> _Work item 1_
List every career that the speech on education names in the two questions beginning "You want to be".
> _Work item 2_
Output everything in the speech on education from "Every single one of you has something you’re" down to "education can provide.", copying the wording without changes.

> _Source text_
************

Every single one of you has something you’re good at. Every single one of you has something to offer. And you have a responsibility to yourself to discover what that is. That’s the opportunity an education can provide. 

Maybe you could be a good writer – maybe even good enough to write a book or articles in a newspaper – but you might not know it until you write a paper for your English class. Maybe you could be an innovator or an inventor – maybe even good enough to come up with the next iPhone or a new medicine or vaccine – but you might not know it until you do a project for your science class. Maybe you could be a mayor or a Senator or a Supreme Court Justice, but you might not know that until you join student government or the debate team.

And no matter what you want to do with your life – I guarantee that you’ll need an education to do it. You want to be a doctor, or a teacher, or a police officer? You want to be a nurse or an architect, a lawyer or a member of our military? You’re going to need a good education for every single one of those careers. You can’t drop out of school and just drop into a good job. You’ve got to work for it and train for it and learn for it.

And this isn’t just important for your own life and your own future. What you make of your education will decide nothing less than the future of this country. What you’re learning in school today will determine whether we as a nation can meet our greatest challenges in the future. 

You’ll need the knowledge and problem-solving skills you learn in science and math to cure diseases like cancer and AIDS, and to develop new energy technologies and protect our environment. You’ll need the insights and critical thinking skills you gain in history and social studies to fight poverty and homelessness, crime and discrimination, and make our nation more fair and more free. You’ll need the creativity and ingenuity you develop in all your classes to build new companies that will create new jobs and boost our economy. 

We need every single one of you to develop your talents, skills and intellect so you can help solve our most difficult problems. If you don’t do that – if you quit on school – you’re not just quitting on yourself, you’re quitting on your country. 

Now I know it’s not always easy to do well in school. I know a lot of you have challenges in your lives right now that can make it hard to focus on your schoolwork.

I get it. I know what that’s like. My father left my family when I was two years old, and I was raised by a single mother who struggled at times to pay the bills and wasn’t always able to give us things the other kids had. There were times when I missed having a father in my life. There were times when I was lonely and felt like I didn’t fit in. 

So I wasn’t always as focused as I should have been. I did some things I’m not proud of, and got in more trouble than I should have. And my life could have easily taken a turn for the worse. 

But I was fortunate. I got a lot of second chances and had the opportunity to go to college, and law school, and follow my dreams. My wife, our First Lady Michelle Obama, has a similar story. Neither of her parents had gone to college, and they didn’t have much. But they worked hard, and she worked hard, so that she could go to the best schools in this country.

Some of you might not have those advantages. Maybe you don’t have adults in your life who give you the support that you need. Maybe someone in your family has lost their job, and there’s not enough money to go around. Maybe you live in a neighborhood where you don’t feel safe, or have friends who are pressuring you to do things you know aren’t right. 

But at the end of the day, the circumstances of your life – what you look like, where you come from, how much money you have, what you’ve got going on at home – that’s no excuse for neglecting your homework or having a bad attitude. That’s no excuse for talking back to your teacher, or cutting class, or dropping out of school. That’s no excuse for not trying. 

Where you are right now doesn’t have to determine where you’ll end up. No one’s written your destiny for you. Here in America, you write your own destiny. You make your own future.

************

> _Given information_
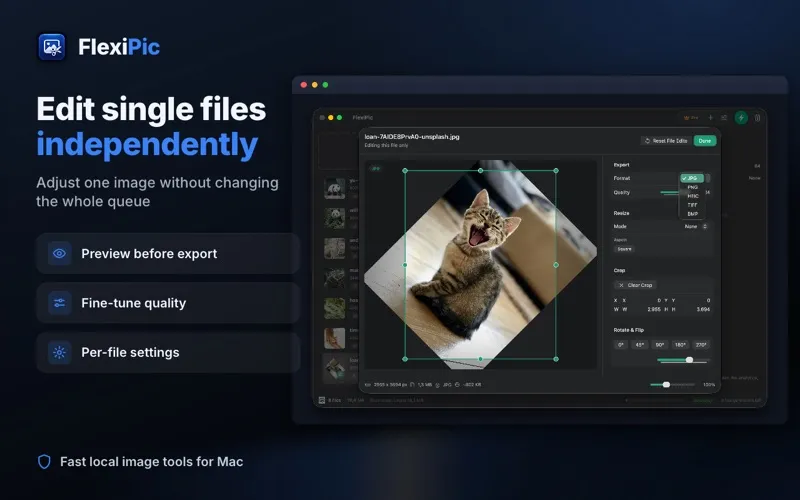
Task: Click the rotation angle slider knob
Action: [689, 360]
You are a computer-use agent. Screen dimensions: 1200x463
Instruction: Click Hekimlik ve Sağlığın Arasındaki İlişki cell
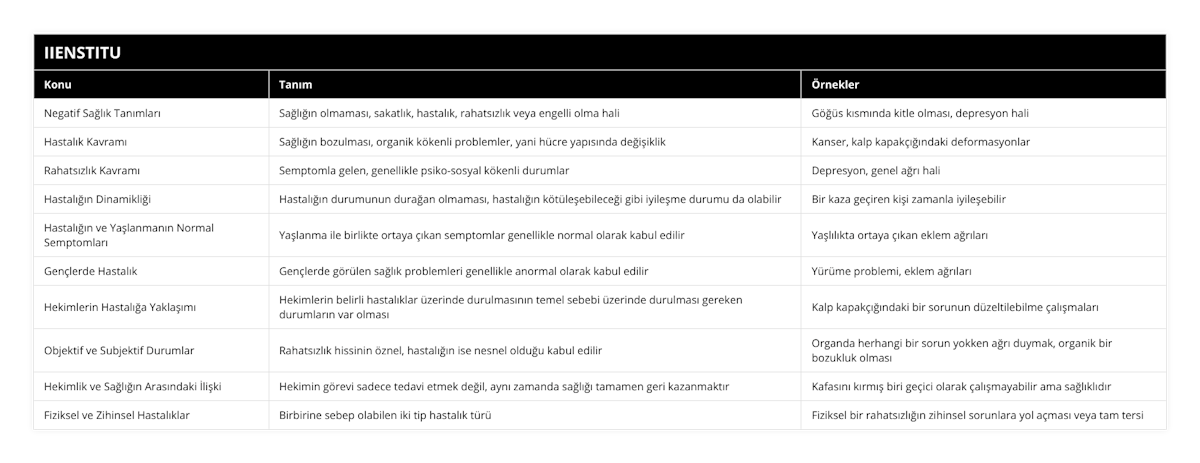click(134, 386)
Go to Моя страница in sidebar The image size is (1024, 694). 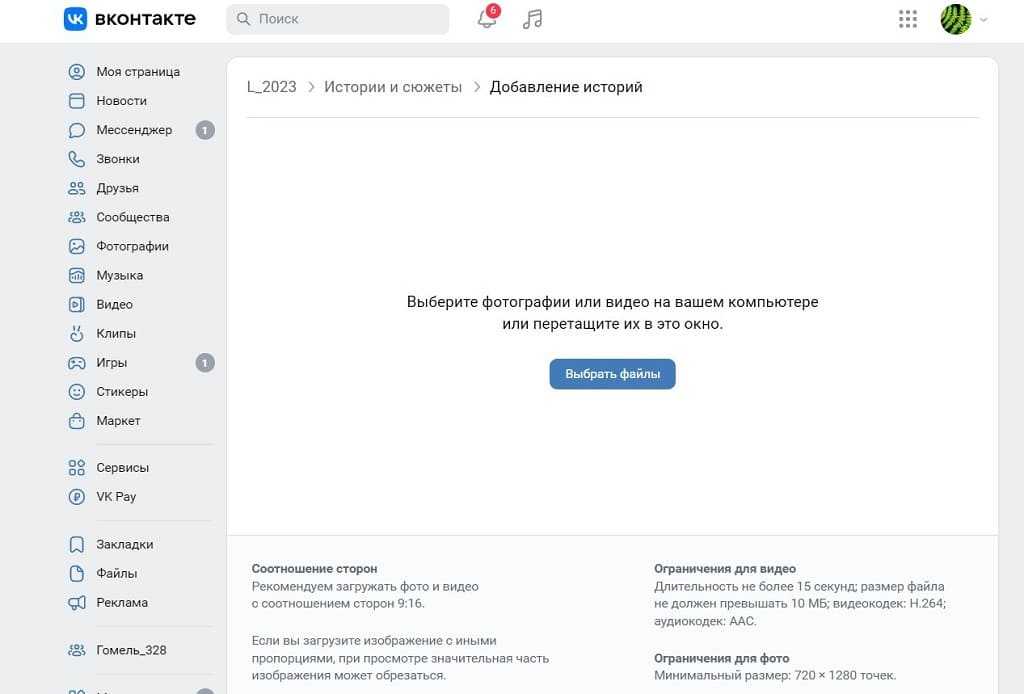[x=137, y=72]
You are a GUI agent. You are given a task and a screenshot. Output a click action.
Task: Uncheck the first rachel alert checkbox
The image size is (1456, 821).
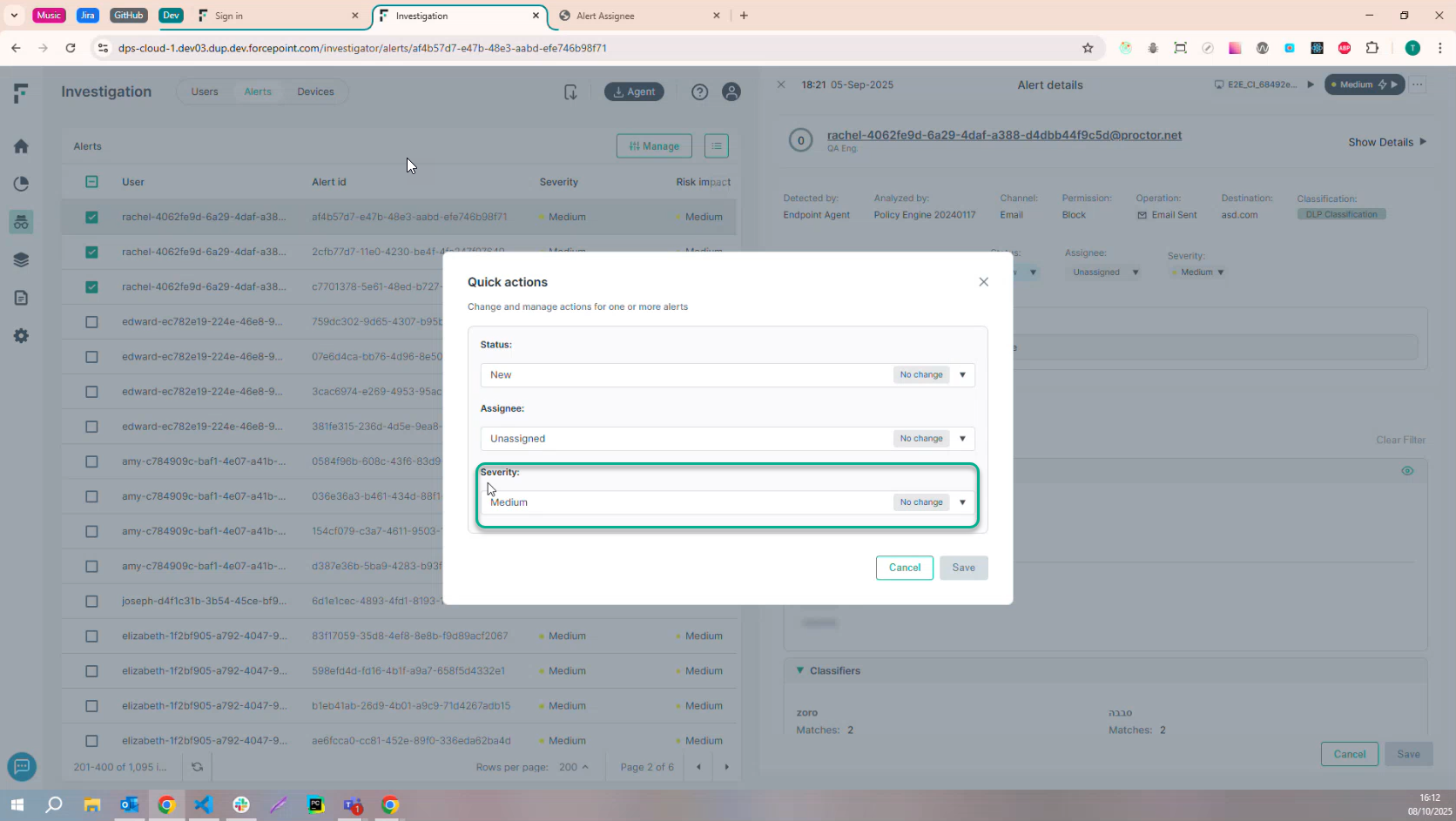click(91, 218)
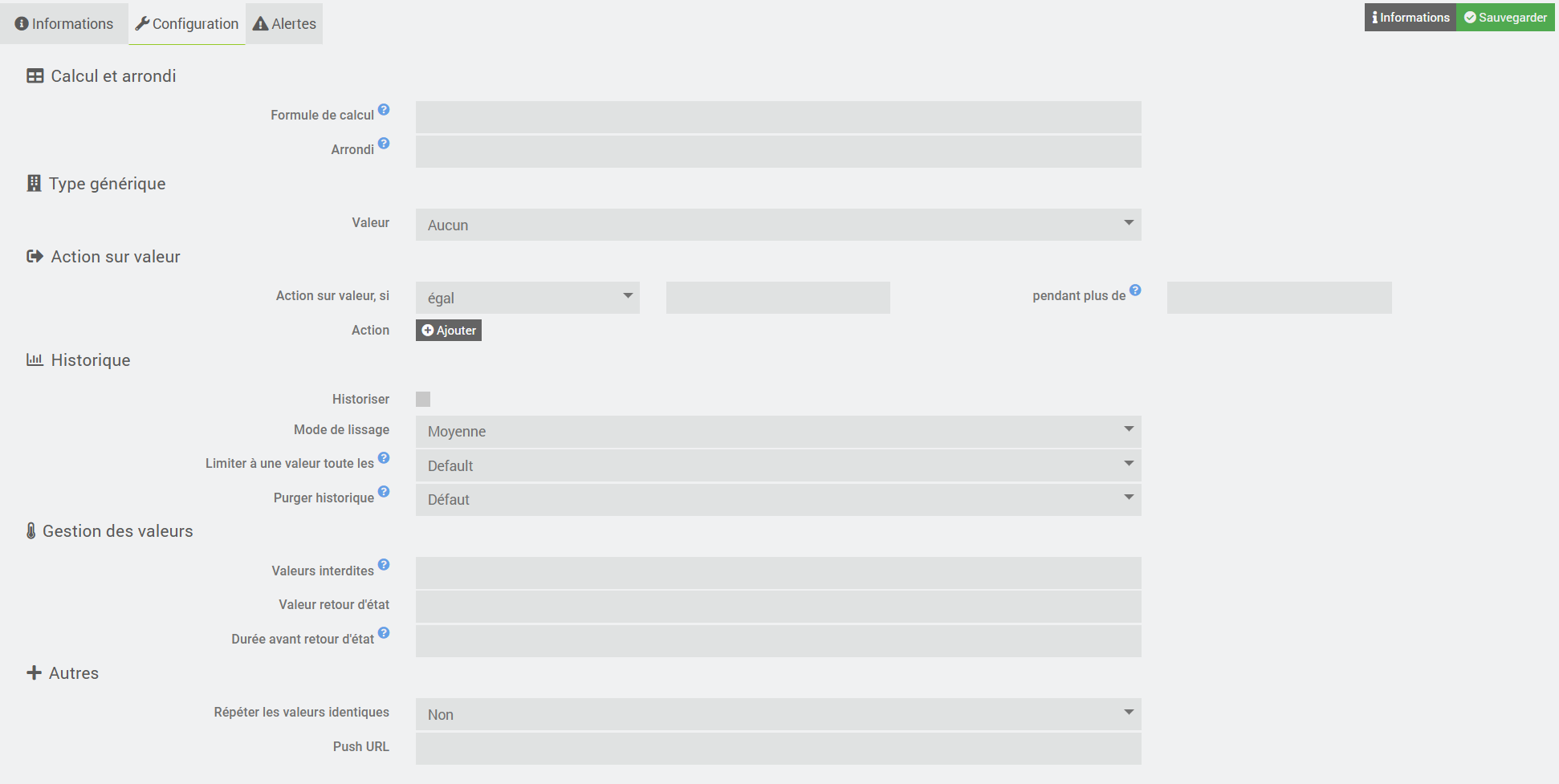Viewport: 1559px width, 784px height.
Task: Click into the Formule de calcul field
Action: click(x=777, y=117)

************

> _Final answer 1_
doctor, teacher, police officer, nurse, architect, lawyer, member of our military

> _Final answer 2_
Every single one of you has something you’re good at. Every single one of you has something to offer. And you have a responsibility to yourself to discover what that is. That’s the opportunity an education can provide.